Je n’emporte qu’une cassette. Elle suffit à mon bonheur car elle renferme l’essentiel de ce que j’aime. Mon éclectisme est tel que je te cite, en vrac : O sole mio, l’Internationale par les chœurs de l’Armée Rouge, le Concerto pour deux mandolines de Vivaldi, Mon beauf’ de Renaud, les Bancs publics de Brassens, Strangers in the night par Sinatra, Roses de Picardie par Montand, Fascination, le grand air de la Tosca, L’appel du 18 juin interprété a capella par le général de Gaulle et le Petit vin blanc joué à l’accordéon par l’inoubliable André Verchuren.

Je me suis offert mon petit concert privé, au cours de ma nuit insomnieuse, car je roupille peu en avion, ayant sans cesse l’impression que le plancher de celui-ci se détache et que je vais valdinguer comme un con dans les espaces, attaché à mon fauteuil, avec, à mon côté, une vieille dame anglaise poudrée au plâtre de Paris.

Parvenu à New Delhi, je m’informe d’un mode de locomotion pour rallier le Bihar ; je constate que la meilleure façon de m’y rendre (il est distant de cinq cents bornes) c’est par le train. Manque de pot, il n’existe qu’un départ journalier et le dur d’aujourd’hui s’est déjà barré. Alors, bon, je prends mon temps et descends au Ka~ma-Su~tra Palace, lequel est situé à gauche de la mairie quand tu es face à la gare.

Hôtel luxueux, comme tous ceux des pays à forte densité d’affamés. Je commence par un bon bain, puis je m’offre une roupillette dite réparatrice, d’une paire d’heures. Qu’ensuite requinqué à bloc, l’Antonio décide d’aller lézarder à la piscaille en attendant l’heure de la croque. Elle est vachetement tentante avec sa forme en huit, son eau bleue, les plantes exubérantes qui la cernent et toutes les jolies gonzesses qui y font tremper leurs adorables volumes. Je me munis de mon walk ultramoderne, ce qui pourrait constituer le cas échéant une entrée en matière. Suffit qu’une petite péteuse louche sur l’appareil pour que je lui propose de le tester, et alors à nous les folles nuits de l’Inde éternelle.

Je déniche, comme dans tout palace qui se respecte, une boutique où l’on vend de tout, c’est-à-dire un peu de nécessaire et beaucoup de superflu. J’y emplette un slip de bain orange avec une bande bleue sur le côté. Et puis, le bel Antonio, dûment bronzé par l’été européen (l’été indien, c’est pour plus tard), fait une entrée pas dégueu sur le terrain de manœuvre. Ma serviette de bain sur mon transat de caoutchouc rouge et blanc, mon walk, mes lunettes de soleil. Plongeoir. Toujours commencer par le saut de l’ange si tu veux marquer ton territoire dans ce genre de coinceteau. Quelques flexions préliminaires. Je vaporise l’assemblée d’un regard circulaire et accroche une demi-douzaine de pécores bien carrossées qui peuvent donner quitus à leurs chers parents : produit surchoix, pas ébréché le moindre.

Je voltige, me goinfre d’élément liquide, exécute un orbe aquatique et ressors dans un jaillissement qui doit être drôlement féerique.

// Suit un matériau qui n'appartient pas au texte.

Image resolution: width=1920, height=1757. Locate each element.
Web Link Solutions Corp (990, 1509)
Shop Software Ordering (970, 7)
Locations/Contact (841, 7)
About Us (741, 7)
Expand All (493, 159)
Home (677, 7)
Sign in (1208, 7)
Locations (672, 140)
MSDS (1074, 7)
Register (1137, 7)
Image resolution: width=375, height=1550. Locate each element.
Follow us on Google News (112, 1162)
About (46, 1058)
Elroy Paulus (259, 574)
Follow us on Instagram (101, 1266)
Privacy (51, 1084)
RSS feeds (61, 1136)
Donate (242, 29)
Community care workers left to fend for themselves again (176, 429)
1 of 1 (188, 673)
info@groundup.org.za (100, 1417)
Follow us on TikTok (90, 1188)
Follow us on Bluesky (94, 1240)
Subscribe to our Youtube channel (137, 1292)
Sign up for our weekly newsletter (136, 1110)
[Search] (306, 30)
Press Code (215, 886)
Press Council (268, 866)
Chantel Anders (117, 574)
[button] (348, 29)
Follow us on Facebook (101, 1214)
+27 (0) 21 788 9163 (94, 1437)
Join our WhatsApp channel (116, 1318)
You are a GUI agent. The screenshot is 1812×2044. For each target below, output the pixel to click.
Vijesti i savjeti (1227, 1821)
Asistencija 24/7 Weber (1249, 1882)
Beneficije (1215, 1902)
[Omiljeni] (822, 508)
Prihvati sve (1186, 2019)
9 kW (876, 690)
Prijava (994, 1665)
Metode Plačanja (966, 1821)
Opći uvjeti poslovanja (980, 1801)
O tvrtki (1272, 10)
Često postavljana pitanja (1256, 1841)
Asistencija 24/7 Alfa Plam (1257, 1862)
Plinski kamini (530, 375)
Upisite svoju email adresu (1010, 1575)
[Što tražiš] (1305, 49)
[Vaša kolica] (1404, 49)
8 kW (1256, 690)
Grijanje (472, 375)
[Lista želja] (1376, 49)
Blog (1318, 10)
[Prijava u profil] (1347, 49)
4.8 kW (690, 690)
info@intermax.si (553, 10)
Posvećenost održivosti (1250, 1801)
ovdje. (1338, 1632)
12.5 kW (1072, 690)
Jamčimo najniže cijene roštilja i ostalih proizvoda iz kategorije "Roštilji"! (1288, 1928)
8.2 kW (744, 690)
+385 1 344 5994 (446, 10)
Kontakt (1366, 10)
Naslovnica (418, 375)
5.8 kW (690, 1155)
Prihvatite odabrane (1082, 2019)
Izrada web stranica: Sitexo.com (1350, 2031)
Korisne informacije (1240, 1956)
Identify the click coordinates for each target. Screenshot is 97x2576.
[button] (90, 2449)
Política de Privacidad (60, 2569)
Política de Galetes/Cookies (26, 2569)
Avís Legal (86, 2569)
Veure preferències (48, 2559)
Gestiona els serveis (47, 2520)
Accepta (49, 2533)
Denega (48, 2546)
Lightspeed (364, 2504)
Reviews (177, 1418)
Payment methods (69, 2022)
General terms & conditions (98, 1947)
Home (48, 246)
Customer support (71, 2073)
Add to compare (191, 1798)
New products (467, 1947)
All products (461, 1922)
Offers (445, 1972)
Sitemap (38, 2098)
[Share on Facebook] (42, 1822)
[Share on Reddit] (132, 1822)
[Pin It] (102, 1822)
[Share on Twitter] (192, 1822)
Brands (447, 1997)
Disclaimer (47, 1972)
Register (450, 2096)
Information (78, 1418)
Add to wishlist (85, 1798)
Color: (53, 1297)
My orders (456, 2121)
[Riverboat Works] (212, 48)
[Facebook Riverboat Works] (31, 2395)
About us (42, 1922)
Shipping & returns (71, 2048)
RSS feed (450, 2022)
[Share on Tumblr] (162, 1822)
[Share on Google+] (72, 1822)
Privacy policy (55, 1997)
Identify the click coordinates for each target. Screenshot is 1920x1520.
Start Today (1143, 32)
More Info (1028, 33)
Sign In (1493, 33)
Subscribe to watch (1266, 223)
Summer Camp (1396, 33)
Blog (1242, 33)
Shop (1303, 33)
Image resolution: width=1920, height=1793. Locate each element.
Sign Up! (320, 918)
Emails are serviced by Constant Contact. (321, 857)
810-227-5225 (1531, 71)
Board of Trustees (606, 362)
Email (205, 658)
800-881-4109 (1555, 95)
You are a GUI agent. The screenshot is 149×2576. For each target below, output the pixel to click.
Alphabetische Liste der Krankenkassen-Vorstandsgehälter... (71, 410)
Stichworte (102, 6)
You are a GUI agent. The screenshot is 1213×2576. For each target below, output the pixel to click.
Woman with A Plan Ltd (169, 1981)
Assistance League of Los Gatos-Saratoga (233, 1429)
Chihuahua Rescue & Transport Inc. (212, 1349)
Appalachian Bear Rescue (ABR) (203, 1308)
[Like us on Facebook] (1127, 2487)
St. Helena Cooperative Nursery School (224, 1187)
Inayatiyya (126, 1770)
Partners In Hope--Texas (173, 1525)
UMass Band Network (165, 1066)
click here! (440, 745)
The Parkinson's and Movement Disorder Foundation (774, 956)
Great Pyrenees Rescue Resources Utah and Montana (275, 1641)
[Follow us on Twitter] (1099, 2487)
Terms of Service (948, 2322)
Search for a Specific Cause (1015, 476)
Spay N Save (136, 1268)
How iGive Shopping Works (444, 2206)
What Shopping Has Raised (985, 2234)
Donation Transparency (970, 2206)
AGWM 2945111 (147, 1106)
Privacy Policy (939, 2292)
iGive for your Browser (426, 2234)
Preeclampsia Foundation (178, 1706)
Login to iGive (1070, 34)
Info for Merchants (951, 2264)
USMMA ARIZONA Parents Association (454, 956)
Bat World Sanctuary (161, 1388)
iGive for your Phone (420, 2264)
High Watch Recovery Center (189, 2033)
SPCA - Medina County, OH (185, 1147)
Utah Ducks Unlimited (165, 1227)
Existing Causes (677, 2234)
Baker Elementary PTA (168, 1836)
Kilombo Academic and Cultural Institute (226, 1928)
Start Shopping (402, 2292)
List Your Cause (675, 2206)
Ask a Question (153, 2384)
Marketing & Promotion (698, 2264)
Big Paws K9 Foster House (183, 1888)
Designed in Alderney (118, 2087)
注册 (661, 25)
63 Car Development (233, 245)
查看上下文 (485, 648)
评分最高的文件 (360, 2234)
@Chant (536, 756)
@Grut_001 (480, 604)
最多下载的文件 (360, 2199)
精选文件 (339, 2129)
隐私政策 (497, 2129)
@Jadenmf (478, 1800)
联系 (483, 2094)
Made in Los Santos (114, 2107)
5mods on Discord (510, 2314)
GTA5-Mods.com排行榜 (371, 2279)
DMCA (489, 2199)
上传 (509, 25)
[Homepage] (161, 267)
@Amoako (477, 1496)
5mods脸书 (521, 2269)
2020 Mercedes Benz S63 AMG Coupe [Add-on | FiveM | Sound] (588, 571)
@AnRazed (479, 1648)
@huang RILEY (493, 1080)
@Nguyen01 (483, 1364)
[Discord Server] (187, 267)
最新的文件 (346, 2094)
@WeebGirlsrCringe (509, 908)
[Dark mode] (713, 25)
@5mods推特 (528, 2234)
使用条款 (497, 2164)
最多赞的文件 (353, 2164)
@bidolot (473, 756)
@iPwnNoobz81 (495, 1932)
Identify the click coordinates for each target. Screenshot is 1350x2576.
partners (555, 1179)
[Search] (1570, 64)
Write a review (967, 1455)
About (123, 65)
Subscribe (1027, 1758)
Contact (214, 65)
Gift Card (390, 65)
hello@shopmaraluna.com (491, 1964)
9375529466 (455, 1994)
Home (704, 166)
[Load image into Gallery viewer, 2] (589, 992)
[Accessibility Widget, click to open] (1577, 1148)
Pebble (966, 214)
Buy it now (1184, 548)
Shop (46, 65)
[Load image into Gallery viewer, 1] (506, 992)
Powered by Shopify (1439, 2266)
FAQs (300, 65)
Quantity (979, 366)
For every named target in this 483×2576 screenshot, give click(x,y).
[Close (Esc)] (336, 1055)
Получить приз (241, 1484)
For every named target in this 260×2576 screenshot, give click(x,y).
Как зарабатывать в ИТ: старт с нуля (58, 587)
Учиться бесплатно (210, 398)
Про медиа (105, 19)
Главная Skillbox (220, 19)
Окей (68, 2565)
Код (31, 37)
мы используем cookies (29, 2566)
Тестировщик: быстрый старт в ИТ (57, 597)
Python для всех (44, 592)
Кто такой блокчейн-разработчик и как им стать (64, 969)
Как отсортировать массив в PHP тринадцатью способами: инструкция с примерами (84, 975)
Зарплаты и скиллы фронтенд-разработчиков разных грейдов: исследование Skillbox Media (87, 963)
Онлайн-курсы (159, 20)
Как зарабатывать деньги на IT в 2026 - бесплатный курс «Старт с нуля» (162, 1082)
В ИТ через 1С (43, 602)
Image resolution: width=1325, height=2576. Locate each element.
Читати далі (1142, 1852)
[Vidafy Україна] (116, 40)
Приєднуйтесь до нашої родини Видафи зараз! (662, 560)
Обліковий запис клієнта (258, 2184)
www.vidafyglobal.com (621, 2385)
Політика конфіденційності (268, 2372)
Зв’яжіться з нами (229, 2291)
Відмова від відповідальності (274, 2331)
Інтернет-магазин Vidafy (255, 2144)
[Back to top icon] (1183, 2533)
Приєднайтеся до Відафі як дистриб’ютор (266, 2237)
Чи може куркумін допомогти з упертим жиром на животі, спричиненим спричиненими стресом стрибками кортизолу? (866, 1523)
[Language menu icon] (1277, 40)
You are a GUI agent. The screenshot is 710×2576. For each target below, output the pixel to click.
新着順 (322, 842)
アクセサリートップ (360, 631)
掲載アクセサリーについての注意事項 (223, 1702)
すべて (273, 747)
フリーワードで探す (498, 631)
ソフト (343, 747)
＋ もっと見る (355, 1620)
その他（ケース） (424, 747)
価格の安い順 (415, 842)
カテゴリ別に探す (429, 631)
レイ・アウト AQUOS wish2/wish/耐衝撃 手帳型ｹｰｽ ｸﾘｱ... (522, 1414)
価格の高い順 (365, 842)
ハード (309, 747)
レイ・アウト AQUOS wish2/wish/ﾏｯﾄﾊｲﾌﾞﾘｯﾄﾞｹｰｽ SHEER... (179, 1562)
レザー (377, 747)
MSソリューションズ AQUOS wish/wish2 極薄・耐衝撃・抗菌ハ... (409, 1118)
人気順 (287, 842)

Satisfait, un rien rouleur, je quitte l’onde pour passer les nanas en revue, choisir laquelle est-ce que je vais essayer de charger. Petite déambulation enjambeuse. « Pardon, pardon, pardon, sorry… » Des œillades, des sourires balancés comme confettis en carnaval. Je sonde, repère leurs points de contact, les possibles, les bandantes, les chichiteuses, les garces honnêtes, les garces friponnes, les sérieuses sans espoir… Tout ! Au bout du parcours, j’ai sélectionné quatre gaufrettes de première : une Scandinave blonde (pléonasme) roulée comme un poster de Lui ou de Playboy, une Hindoue pétassière — chose rare et intéressante — une Anglaise auburn avec seulement cinq millimètres de dents en trop, ce qui rend toutefois la pipe dangereuse si les salivaires ne sont pas à la hauteur, et une Eurasienne pensive, avec de la loloche, chose rarissime, et des joues rose pêche.